Я стою на углу Боске и Гренель и думаю: что принести тебе? Торт с твоим любимым миндалем, трюфели или фрукты? Позавчера ты восхищалась лиловой глоксинией в горшке. Цветы, наверно, еще не отцвели. Моросит, верх Эйфелевой башни застлало. Отсюда до нее рукой подать. Обозрел витрины, решил взять фрукты. В магазине подошел было к киви, но нет, уже сморщились. Мексиканская клубника тоже подвяла, к тому же, кажется, недозрелая. Выбрал ананас. Настоящее произведение искусства. Ухватил его за вихры, унес прямо так, без пакета. Еду в лифте - в голове каша. Дописать статью о Гомбровиче, зайти в "Монд", подготовить передачу о молодых канадских поэтах, сходить к зубному. Ты, тьфу-тьфу, ничего, вчера утром даже прогулялась до своей скамейки, врач сказал, что состояние не хуже, чем на прошлой неделе. Открыла твоя хозяйка. Всплеснув руками, сказала:

- Два часа вам звоню, ищу вас. Ваша мама умерла.

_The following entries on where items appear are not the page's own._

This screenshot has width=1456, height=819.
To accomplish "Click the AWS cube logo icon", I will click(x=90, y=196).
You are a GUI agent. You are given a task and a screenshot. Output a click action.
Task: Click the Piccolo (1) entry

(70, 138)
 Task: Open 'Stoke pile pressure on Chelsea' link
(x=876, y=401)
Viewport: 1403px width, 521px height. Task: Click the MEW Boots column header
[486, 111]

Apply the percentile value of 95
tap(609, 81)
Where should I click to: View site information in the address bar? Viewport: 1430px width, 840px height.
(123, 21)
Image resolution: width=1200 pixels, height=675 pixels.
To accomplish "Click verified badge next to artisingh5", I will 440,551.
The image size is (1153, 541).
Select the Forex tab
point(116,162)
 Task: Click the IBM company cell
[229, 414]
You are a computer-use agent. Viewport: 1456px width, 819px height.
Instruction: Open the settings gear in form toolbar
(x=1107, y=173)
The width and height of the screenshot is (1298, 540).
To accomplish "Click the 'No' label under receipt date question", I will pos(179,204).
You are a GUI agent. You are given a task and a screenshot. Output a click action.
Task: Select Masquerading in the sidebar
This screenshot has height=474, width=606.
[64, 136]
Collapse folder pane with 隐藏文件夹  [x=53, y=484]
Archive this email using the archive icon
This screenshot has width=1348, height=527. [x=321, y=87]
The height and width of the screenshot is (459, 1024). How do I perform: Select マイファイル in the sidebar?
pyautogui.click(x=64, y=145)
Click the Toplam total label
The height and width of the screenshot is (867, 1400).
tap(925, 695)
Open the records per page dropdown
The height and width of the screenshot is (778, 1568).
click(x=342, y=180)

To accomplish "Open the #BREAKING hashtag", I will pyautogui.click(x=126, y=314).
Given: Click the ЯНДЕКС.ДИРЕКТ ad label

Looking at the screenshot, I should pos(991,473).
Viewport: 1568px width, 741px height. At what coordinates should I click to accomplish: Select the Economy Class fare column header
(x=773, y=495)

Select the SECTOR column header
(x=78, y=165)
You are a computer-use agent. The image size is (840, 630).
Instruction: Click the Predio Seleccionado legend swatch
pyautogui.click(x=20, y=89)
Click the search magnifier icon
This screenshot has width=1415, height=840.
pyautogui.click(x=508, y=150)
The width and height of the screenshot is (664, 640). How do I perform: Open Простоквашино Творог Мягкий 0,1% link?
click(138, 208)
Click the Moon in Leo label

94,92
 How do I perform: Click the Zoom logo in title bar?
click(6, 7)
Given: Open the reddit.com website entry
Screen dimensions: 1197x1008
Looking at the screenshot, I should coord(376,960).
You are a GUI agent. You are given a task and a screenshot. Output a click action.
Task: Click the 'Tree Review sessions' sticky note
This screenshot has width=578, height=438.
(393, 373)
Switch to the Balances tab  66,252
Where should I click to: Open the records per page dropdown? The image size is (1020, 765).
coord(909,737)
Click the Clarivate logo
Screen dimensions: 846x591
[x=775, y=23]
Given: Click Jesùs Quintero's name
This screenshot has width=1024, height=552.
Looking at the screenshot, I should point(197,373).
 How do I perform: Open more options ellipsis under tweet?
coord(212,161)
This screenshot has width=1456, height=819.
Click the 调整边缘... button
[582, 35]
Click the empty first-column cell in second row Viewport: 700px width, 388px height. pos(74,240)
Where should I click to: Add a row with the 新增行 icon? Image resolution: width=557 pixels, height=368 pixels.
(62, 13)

Снимаю пальто и отдаю ей ананас - мол, он ваш, унесите на кухню. Что делать дальше? Пойти в конец коридора к тебе в комнату или сесть в кресло и пощупать себе пульс? Так. Что я чувствую? Боль в горле и решимость не психовать. Далее, по размышлении зрелом, некоторое облегчение, потому что страдала ты, по всей видимости, недолго. Я опускаюсь в кресло. Хозяйка деликатно удаляется в соседнюю комнату. Продолжаю размышлять зрело. Спокойствие, спокойствие и еще раз спокойствие. Думать только о себе. Собраться с силами. Умерить эмоции. Понять: случилось то, что должно было случиться. И случилось примерно так, как я еще накануне себе представлял. Расслабляюсь. Расслабиться можно, нужно и должно. К тебе войду через пятнадцать минут. Тихо, мсье, без паники. Я спокоен, я совершенно спокоен.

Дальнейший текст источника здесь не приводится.